João de Azevedo Coutinho e Peniche – catorze

BREVES  DADOS  BIOGRÁFICOS  DE
JOÃO  DE  AZEVEDO  COUTINHO – III

1911 – 26 de Maio João de Azevedo Coutinho é demitido da Armada “a bem dos superiores interesses da República Portuguesa”, conforme reza o respectivo decreto, por envolvimento em actividades contra o regime.
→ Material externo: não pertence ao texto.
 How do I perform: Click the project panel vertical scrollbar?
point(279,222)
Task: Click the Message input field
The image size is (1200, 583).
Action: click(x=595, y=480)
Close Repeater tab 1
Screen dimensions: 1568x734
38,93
Prefere o exílio, por terras de Espanha e França.

1911 – 26 de Junho Por proposta do vice-presidente da Câmara Municipal de Portalegre, Adelino do Carmo Brito, foi substituído o nome da Rua Azevedo Coutinho (antiga Rua da Carreira) pelo de Rua 19 de Junho.

1913 – 21 de Outubro Nova intentona revolucionária monárquica com a participação de João de Azevedo Coutinho que, disfarçado, consegue regressar ao exílio num golpe audacioso.

1915 – Devido a uma amnistia, João Coutinho pode regressar à Pátria.

1923 – 16 de AbrilO filho Francisco Eduardo casa com D. Maria Antónia de Almeida de Noronha, tornando-se conde de Peniche.

1919 – Embora então bastante doente, João de Azevedo Coutinho envolve-se com Aires de Ornelas numa conspiração monárquica em Monsanto. Preso e julgado, em Agosto, é absolvido após recurso.

1925 – 8 de Novembro É eleito senador monárquico, pelo distrito de Portalegre, com significativa votação popular.

1932 – 25 de Setembro D. Duarte Nuno de Bragança, sucessor de D. Manuel II, nomeia João Coutinho como seu Lugar-Tenente.

Lidera a Causa Monárquica.

1934 Publica “Valor e eficiência patriótica das missões coloniais”.

1935 Publica “As duas conquistas de Angoche” e “O combate de Macequece: notas sobre algumas das determinantes próximas e remotas do conflito”.

1936 Publica “Manuel António de Sousa, um capitão-mor da Zambézia”.

1939João de Azevedo Coutinho visita a Zambézia, encontrando antigos camaradas.

1941 Publica a obra: “Memórias de um velho marinheiro e soldado de África”.

1942 – 21 de Fevereiro É-lhe conferido o título de Presidente de Honra do Instituto Ultramarino.

1942 – 7 de Março A Sociedade de Geografia de Lisboa escolhe João de Azevedo Coutinho para seu presidente.

1942 – 11 de Março – É-lhe conferida, a título honorário e por deliberação unânime da Assembleia Nacional, a patente de vice-almirante e é reintegrado na Armada.

1942 – 15 de Março – É homenageado pela Mocidade Portuguesa e pela Agência Geral das Colónias, tendo aí sido proferido pelo Dr. Marcelo Caetano um discurso que ficou célebre.

1942 – 26 de Junho – É solenemente acolhido e homenageado na cidade do Porto.

1943 – 28 de Maio – Como “Herói de África”, recebe publicamente as suas últimas condecorações: as Grã-Cruzes das Ordens do Império e da Torre e Espada.

1944 – 7 de Dezembro – Morre em Lisboa, aos 79 anos.